I know it's been a long time and I don't wish to come across as accusatory but I think I should ask since even though it appears to be over, you are looking for retrospective answers.


Do you know what an EA (emotional affair) is and do you think you may have had one?


----------



## amyw46 (Jun 21, 2012)

I dont know if it was so much an emotional affair as it was maybe me scared that I had gotten married too young..It has been a very long time, and i only thought of it because my husband brought it up recently..


----------



## Almostrecovered (Jul 14, 2011)

well what was your interaction with coworker like?

were you very flirty
did you hang out a lot?
did you talk about him a lot?
did you talk to him about marital problems, his or yours?

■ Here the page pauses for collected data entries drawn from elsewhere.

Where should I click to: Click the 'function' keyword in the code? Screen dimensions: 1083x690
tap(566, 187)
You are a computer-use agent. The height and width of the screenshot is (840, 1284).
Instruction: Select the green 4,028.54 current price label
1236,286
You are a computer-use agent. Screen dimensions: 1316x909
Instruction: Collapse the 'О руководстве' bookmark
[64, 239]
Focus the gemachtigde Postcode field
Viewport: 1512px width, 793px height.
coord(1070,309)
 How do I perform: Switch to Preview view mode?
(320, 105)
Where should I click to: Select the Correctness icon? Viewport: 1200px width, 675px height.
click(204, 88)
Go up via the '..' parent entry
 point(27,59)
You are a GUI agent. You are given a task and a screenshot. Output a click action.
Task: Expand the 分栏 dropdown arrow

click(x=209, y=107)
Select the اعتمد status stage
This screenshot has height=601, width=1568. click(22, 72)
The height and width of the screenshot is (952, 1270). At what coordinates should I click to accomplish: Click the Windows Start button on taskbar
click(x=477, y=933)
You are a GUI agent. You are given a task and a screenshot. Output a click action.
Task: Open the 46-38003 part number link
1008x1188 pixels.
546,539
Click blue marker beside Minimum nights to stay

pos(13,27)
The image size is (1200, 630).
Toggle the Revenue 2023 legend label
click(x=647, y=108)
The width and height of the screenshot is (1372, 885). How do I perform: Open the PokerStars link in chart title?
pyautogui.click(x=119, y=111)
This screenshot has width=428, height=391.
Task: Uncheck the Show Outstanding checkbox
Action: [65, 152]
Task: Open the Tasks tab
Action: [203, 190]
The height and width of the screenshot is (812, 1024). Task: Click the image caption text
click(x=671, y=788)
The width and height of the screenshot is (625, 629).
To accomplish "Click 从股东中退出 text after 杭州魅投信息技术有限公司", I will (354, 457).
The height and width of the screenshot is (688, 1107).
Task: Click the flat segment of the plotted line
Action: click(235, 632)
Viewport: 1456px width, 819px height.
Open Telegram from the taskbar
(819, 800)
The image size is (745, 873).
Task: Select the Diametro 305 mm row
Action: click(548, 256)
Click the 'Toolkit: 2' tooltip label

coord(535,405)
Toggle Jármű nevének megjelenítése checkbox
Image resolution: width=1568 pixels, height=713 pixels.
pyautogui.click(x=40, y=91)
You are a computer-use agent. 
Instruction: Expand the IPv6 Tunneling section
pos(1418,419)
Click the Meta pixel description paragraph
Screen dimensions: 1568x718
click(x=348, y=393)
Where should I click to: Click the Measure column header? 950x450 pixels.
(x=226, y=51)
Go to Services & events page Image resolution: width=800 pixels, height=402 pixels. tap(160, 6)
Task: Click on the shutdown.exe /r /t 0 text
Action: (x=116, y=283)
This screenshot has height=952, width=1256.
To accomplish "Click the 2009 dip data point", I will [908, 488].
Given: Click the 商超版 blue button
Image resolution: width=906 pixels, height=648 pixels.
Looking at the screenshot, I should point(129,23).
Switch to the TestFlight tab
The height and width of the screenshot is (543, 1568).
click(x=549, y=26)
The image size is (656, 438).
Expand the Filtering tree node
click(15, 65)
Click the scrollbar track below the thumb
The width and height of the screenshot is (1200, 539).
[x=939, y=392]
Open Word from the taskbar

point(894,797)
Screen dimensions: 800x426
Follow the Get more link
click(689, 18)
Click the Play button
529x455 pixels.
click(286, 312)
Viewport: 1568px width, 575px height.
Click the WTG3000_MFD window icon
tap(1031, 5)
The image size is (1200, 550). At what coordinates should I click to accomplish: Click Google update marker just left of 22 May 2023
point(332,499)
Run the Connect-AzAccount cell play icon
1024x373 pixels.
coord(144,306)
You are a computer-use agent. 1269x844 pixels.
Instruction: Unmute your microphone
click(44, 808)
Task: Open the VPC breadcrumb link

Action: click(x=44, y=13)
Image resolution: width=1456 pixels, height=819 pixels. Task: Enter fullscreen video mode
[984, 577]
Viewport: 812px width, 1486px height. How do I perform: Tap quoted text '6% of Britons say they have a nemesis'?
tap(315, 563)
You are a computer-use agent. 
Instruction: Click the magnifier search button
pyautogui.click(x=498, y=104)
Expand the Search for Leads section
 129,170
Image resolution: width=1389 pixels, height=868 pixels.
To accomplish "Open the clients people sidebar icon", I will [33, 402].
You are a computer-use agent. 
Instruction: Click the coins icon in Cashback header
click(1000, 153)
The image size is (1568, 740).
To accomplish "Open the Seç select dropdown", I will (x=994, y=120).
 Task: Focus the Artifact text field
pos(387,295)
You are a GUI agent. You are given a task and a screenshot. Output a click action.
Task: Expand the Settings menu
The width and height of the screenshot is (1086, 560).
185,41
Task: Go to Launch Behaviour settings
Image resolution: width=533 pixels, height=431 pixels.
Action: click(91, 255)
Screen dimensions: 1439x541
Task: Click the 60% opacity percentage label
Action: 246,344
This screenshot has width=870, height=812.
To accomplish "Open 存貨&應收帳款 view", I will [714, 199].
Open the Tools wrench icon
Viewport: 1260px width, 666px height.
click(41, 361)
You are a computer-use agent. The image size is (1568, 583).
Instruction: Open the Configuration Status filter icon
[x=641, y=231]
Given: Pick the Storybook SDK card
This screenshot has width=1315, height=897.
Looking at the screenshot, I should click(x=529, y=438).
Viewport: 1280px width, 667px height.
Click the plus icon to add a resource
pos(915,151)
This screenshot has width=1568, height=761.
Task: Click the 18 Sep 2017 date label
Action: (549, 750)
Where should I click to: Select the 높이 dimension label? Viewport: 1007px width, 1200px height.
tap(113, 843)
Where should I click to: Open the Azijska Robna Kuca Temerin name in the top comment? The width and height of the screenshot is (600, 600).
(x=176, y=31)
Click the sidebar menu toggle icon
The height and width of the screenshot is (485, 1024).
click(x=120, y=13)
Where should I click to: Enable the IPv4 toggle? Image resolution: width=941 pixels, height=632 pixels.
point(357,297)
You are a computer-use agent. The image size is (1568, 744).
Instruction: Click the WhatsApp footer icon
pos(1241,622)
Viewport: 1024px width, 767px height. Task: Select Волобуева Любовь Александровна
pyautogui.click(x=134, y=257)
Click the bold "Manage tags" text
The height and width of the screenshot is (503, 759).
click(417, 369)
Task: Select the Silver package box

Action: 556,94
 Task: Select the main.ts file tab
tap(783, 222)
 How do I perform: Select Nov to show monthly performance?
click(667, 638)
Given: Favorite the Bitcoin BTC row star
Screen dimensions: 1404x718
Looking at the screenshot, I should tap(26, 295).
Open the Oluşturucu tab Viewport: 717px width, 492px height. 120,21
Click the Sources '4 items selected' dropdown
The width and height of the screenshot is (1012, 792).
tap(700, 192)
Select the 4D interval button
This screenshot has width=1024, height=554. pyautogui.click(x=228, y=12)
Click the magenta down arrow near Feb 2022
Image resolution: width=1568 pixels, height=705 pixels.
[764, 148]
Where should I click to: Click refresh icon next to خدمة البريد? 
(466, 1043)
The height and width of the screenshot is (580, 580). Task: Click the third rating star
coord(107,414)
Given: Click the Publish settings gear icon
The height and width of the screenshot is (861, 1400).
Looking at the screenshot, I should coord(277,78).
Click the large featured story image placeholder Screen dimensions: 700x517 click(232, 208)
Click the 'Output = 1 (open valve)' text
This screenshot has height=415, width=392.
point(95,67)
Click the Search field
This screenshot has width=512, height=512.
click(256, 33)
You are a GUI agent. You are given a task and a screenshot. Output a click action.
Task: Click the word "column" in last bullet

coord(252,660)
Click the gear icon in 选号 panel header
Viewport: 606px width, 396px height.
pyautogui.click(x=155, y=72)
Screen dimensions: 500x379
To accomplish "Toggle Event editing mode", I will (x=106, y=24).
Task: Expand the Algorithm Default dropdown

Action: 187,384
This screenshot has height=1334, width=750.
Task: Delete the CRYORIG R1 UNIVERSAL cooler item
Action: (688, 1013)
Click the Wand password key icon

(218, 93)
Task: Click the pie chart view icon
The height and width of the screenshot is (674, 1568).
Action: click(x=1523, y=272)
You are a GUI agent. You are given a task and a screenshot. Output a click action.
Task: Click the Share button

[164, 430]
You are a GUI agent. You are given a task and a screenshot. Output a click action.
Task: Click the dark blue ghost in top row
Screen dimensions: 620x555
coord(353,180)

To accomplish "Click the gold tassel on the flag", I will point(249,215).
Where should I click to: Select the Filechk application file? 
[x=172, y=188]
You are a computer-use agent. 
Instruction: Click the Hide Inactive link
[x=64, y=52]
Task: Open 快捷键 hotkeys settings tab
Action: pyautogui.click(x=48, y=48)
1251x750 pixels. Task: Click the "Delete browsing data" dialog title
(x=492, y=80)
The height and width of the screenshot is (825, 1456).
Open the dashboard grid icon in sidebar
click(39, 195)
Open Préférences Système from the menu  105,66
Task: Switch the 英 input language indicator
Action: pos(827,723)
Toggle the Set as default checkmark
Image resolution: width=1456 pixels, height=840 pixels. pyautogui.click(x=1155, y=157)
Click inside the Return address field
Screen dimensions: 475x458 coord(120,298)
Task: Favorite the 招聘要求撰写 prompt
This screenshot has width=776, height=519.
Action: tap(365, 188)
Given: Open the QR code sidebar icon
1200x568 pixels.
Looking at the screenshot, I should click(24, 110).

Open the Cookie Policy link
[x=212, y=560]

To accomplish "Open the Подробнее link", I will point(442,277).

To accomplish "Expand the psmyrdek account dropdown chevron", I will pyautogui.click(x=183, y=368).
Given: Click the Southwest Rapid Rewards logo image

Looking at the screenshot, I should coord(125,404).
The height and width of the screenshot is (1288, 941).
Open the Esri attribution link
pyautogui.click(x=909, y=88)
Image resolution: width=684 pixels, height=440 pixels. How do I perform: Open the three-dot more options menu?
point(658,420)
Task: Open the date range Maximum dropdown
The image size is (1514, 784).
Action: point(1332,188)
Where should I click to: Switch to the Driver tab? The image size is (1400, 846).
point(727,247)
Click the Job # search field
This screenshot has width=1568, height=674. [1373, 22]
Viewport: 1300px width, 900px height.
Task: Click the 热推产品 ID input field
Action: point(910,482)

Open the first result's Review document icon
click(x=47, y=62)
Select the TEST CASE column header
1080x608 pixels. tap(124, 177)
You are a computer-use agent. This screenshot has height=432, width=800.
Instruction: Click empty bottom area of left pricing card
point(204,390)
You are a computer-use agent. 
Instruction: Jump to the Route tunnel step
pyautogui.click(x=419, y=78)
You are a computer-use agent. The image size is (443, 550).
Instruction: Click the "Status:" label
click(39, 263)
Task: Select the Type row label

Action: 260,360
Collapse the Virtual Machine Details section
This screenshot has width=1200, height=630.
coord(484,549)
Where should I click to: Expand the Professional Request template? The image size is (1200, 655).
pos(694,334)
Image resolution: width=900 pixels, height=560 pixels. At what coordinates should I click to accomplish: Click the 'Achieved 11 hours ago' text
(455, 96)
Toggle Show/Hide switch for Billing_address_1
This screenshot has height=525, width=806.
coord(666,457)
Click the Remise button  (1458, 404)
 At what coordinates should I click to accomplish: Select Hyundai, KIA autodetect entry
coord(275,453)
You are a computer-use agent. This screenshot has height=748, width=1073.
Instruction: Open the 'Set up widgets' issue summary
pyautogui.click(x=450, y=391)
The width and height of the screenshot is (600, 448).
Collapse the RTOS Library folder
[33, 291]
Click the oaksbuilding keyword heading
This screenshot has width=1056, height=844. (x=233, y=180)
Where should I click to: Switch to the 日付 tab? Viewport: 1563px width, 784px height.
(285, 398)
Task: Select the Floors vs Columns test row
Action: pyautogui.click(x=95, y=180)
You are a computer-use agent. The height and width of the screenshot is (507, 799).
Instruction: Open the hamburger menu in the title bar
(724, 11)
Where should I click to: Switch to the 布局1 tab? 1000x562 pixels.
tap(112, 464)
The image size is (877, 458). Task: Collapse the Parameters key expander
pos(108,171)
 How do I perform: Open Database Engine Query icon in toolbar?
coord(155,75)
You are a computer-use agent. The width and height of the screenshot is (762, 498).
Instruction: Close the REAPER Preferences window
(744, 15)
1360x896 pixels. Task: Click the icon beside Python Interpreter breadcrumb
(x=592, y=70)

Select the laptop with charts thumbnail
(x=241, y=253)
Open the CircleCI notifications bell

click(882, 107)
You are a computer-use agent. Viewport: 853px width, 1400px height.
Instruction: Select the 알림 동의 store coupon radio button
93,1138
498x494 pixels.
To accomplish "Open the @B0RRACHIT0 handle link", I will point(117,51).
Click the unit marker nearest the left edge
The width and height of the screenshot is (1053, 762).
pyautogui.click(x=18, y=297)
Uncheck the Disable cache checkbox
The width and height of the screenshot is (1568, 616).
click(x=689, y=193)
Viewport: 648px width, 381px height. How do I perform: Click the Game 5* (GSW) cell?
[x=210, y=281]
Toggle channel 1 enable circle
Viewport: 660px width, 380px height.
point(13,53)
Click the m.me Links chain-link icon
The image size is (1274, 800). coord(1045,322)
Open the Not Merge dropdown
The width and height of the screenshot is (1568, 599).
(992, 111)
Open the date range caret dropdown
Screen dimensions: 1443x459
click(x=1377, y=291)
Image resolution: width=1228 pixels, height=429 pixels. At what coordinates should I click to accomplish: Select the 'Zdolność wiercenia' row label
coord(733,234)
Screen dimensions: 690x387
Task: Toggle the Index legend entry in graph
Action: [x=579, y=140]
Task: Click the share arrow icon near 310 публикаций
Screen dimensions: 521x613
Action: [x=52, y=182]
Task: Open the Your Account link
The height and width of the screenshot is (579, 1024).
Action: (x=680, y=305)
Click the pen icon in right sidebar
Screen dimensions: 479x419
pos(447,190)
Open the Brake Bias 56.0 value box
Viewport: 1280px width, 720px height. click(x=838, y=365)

I know that this was pretty much pre-internet times so there was probably no email and definitely no facebook interaction.


----------



## lamaga (May 8, 2012)

that's kind of beside the point at this point, doncha think, AR?


----------



## Almostrecovered (Jul 14, 2011)

well I said it is retrospective, she's the one who wanted answers and helping her define her behavior may go a long towards towards self-improvement and learning


----------



## Almostrecovered (Jul 14, 2011)

AND her husband brought it up even though it was almost 20 years ago, so he considers it important enough to mention


----------



## amyw46 (Jun 21, 2012)

This was mid eighties,no e mail or text! We did talk alot, rode to work together. i never wanted to talk about my marriage-i think I was pretending i wasnt married. I know this is no excuse but Im pretty sure the guy was gay! I just think even at that time, looking back, maybe I should have let him go...Not held on to him for so long. He told me he felt like he wasted so many years trying to hold on to our marriage...So back to the guilt that I cant shake...But I have to wonder why if Im admitting these feelings, which I have never done and he said he always tried to get me to admit them-is why is this hurting me so badly? All I want is for him to walk back thru the door! I cant seem to let go and realize that I cant email and text constantly; its not gonna bring him home...


----------



## Almostrecovered (Jul 14, 2011)

amyw46 said:


> This was mid eighties,no e mail or text! We did talk alot, rode to work together. i never wanted to talk about my marriage-i think I was pretending i wasnt married. I know this is no excuse but Im pretty sure the guy was gay! I just think even at that time, looking back, maybe I should have let him go...Not held on to him for so long. He told me he felt like he wasted so many years trying to hold on to our marriage...So back to the guilt that I cant shake...But I have to wonder why if Im admitting these feelings, which I have never done and he said he always tried to get me to admit them-is why is this hurting me so badly? All I want is for him to walk back thru the door! I cant seem to let go and realize that I cant email and text constantly; its not gonna bring him home...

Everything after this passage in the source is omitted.